◆ **What is asked**
Copy the listing exactly, from its first line through the line containing "[x=464, y=558]", including that line.

Saved dataset items
---------------
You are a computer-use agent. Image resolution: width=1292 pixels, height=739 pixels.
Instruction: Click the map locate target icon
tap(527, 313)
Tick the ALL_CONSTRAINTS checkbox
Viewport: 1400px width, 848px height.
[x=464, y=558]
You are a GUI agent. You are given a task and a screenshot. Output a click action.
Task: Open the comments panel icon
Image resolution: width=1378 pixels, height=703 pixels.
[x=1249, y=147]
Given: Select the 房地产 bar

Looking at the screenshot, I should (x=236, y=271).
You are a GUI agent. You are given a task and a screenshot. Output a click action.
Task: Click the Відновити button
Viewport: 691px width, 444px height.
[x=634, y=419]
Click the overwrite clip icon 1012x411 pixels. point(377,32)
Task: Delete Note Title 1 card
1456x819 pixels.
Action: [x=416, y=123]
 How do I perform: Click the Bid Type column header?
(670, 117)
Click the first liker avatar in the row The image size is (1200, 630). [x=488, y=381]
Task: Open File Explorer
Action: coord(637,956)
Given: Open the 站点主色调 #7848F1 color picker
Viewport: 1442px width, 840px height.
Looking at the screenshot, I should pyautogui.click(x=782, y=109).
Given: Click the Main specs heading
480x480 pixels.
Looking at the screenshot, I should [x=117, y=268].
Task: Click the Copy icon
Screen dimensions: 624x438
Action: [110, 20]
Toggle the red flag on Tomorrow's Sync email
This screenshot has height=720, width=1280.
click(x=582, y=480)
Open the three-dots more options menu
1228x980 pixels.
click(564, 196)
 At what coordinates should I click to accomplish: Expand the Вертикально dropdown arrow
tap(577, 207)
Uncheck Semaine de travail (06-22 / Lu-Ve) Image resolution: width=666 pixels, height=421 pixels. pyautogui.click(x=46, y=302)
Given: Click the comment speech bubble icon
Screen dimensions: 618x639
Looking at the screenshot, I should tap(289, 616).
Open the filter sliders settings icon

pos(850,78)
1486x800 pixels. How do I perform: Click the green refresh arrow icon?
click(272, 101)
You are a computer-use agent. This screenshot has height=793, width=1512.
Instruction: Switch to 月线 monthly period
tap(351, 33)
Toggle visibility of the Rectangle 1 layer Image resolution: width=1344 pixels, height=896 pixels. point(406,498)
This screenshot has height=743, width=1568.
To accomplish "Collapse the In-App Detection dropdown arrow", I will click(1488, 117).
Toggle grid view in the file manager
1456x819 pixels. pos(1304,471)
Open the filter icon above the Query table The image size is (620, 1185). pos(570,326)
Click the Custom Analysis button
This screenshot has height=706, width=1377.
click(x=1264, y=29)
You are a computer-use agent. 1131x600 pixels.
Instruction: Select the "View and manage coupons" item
---------------
◆ **Response for this exercise**
You are a computer-use agent. Image resolution: width=1292 pixels, height=739 pixels.
Instruction: Click the map locate target icon
tap(527, 313)
Tick the ALL_CONSTRAINTS checkbox
Viewport: 1400px width, 848px height.
[x=464, y=558]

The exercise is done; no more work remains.